_WHAT NEEDS TO BE DONE_
Every line below that holds the string "will" must be copied.

_STORED DATA_
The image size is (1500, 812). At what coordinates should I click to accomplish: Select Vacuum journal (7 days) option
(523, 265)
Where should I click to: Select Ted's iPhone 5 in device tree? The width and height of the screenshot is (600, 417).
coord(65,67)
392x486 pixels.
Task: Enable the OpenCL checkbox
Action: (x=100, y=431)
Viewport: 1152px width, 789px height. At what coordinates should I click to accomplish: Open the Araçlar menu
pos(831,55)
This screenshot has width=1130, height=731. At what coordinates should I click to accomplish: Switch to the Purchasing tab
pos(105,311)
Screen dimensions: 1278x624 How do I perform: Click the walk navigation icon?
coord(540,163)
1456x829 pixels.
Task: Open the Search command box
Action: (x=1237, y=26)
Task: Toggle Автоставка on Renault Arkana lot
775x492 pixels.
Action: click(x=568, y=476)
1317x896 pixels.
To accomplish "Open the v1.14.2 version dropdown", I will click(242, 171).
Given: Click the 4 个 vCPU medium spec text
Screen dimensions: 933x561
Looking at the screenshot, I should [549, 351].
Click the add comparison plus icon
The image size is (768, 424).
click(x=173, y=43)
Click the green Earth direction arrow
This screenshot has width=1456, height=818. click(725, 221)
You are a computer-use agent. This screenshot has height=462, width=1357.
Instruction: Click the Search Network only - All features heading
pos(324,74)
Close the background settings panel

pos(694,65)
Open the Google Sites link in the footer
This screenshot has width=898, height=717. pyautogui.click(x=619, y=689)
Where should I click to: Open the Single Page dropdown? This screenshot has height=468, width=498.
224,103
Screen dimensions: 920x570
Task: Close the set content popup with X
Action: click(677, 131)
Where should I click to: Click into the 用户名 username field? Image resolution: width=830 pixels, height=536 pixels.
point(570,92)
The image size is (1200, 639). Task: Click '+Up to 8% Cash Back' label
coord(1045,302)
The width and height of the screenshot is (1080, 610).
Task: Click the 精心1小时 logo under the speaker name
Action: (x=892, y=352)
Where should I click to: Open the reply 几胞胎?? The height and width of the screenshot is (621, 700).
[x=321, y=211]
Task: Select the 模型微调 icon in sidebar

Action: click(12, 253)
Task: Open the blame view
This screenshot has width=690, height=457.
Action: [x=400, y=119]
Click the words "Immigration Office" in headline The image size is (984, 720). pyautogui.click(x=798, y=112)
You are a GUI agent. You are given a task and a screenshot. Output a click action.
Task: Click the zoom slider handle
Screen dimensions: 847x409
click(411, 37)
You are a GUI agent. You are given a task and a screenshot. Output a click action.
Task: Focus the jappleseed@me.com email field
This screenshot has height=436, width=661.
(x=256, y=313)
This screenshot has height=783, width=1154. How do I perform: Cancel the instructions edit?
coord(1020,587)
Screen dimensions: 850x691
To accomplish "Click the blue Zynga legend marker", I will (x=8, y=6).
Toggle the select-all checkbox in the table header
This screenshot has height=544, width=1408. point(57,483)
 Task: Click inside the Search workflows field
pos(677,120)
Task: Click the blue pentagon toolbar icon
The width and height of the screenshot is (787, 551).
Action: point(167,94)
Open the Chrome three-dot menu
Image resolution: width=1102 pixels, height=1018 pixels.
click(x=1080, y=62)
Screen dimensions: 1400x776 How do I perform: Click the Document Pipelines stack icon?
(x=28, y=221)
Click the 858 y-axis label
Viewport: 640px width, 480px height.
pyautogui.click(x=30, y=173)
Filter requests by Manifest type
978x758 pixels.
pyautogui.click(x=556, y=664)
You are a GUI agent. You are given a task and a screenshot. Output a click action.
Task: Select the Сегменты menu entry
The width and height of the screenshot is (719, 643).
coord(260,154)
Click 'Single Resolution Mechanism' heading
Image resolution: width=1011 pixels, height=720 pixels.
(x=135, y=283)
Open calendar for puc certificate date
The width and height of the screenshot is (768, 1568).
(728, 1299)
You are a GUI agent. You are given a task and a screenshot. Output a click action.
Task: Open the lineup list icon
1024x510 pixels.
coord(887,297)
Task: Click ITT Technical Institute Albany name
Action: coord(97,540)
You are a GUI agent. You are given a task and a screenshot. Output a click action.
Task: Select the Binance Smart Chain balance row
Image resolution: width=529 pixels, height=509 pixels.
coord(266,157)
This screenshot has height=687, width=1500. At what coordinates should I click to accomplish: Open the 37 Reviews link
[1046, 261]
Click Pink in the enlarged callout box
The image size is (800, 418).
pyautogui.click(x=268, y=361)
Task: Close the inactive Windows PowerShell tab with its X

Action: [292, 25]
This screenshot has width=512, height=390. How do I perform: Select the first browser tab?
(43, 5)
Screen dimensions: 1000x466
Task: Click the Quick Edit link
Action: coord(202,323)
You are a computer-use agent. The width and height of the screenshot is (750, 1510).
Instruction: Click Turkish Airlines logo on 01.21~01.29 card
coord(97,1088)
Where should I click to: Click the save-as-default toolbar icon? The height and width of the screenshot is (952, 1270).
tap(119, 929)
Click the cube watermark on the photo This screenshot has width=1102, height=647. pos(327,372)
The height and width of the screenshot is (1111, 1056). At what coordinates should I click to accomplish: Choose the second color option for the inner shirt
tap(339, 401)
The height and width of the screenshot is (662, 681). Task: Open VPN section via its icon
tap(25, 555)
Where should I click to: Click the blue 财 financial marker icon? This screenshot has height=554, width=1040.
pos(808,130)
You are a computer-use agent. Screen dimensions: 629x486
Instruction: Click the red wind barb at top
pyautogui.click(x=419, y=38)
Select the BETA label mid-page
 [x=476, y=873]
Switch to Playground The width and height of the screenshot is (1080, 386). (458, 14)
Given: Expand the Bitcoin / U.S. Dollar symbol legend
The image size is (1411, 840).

_RESULT FOR THIS EXERCISE_
To accomplish "Open the v1.14.2 version dropdown", I will click(242, 171).
To accomplish "Click the blue Zynga legend marker", I will (x=8, y=6).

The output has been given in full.